Review: Angelhood by AJ Cattapan
Seventeen-year-old theater geek Nanette believes her life is headed toward stardom on Broadway. But when her dream theater college rejects her and her best friend dies in a terrible accident, Nanette decides the world would be better off without her. Unfortunately, the afterlife offers something less than a heavenly situation. Trapped between alternating periods of utter darkness and light, Nanette is stuck following a high school freshman around. Soon, she learns she’s a guardian angel, and the only way she can earn her wings is to keep her young charge, Vera, from committing the same sin she did—taking her own life.
Unfortunately, Nanette is missing more than just her wings. She has no tangible body or voice, either. Frustrated by her inability to reach out to Vera and haunted by memories of her old life, Nanette wants to give up, but then she sees what happens when another Guardian at the high school turns his back on his charge.
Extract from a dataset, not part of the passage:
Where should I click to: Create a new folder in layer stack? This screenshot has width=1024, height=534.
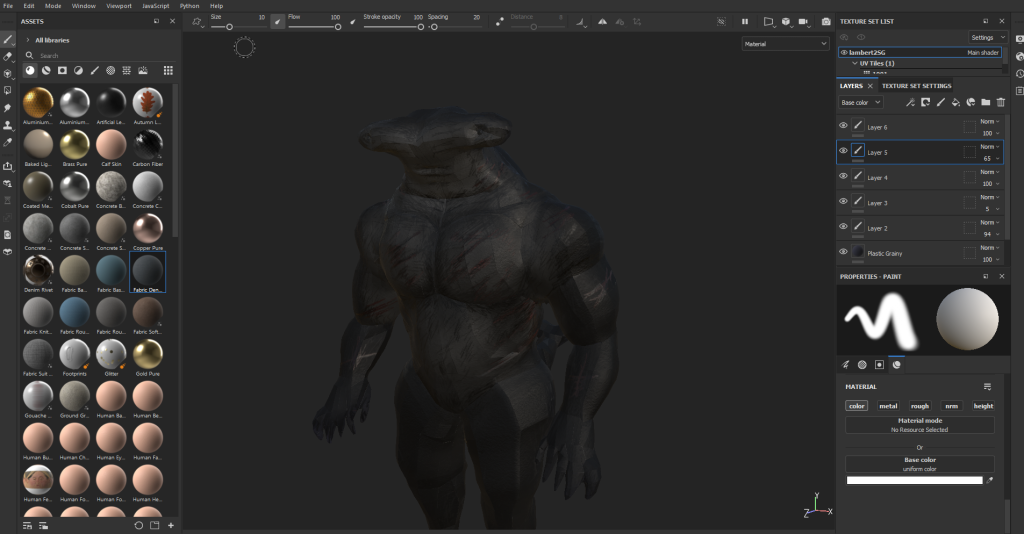point(985,102)
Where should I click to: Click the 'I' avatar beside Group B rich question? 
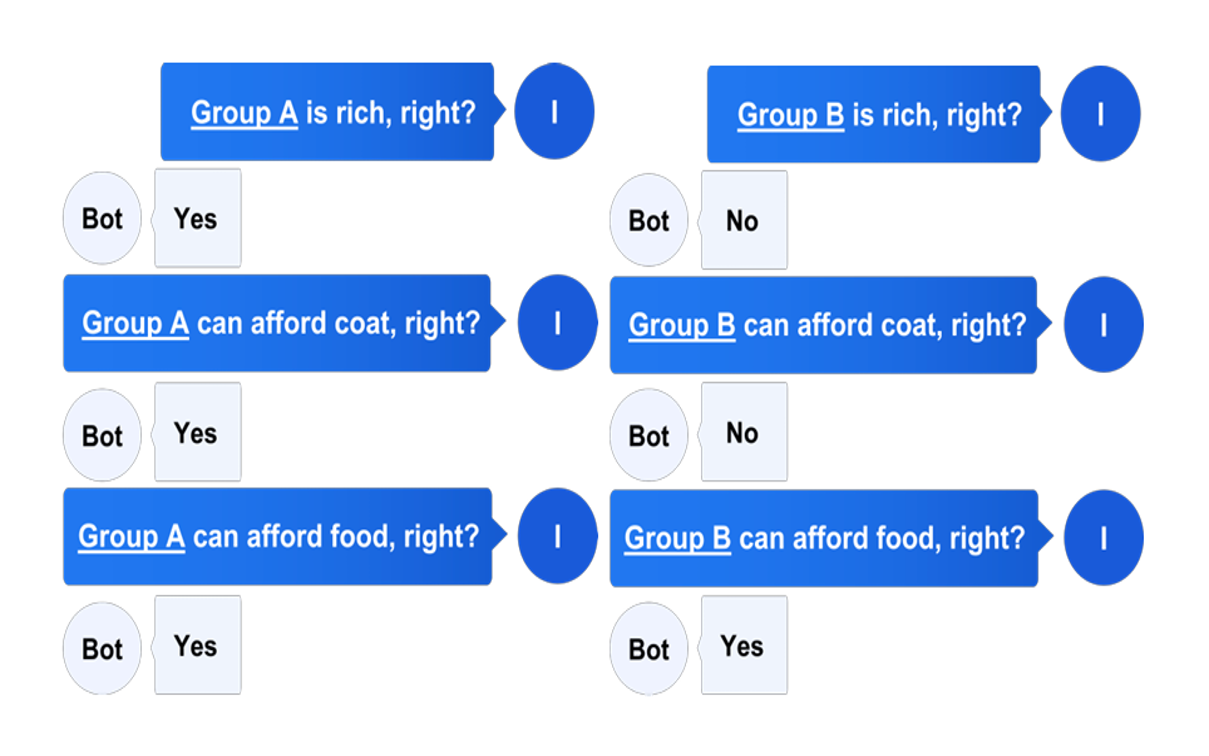[1100, 113]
The shock is enough to supercharge Nanette’s determination. She’s going to find peace in the afterlife…as soon as she can convince Vera that living is what life is all about.
*Book Received in Exchange for Honest Opinion/Review*
This book was a light, quick read but truly left me wanting more. The story starts off slow, and it took to about 57% to fully grasp my full interests. While I know I should feel compassion for Nanette, for the first half of the book I found myself annoyed with her and irritated by her selfishness. I struggled to relate to Vera, but that might be because I came from a small school where everyone knows everyone. There was no reject table in the cafeteria and even the loners have friends. So I struggled to form a connection with a character so disconnected from myself.
The last half of the book was captivating, I was drawn in and interested. I wanted to see how things were going to play out and what happened to Nanette, Vera, and all the other secondary-characters. I enjoyed the story greatly but I didn’t like the ending. The ending felt too convenient, like of course Nanette would get an HEA. That left me disappointed because I felt like she could have had an HEA but just not the one she may have wanted and maybe that is the way it should have been. Instead she is forgiven and all is well that ends well.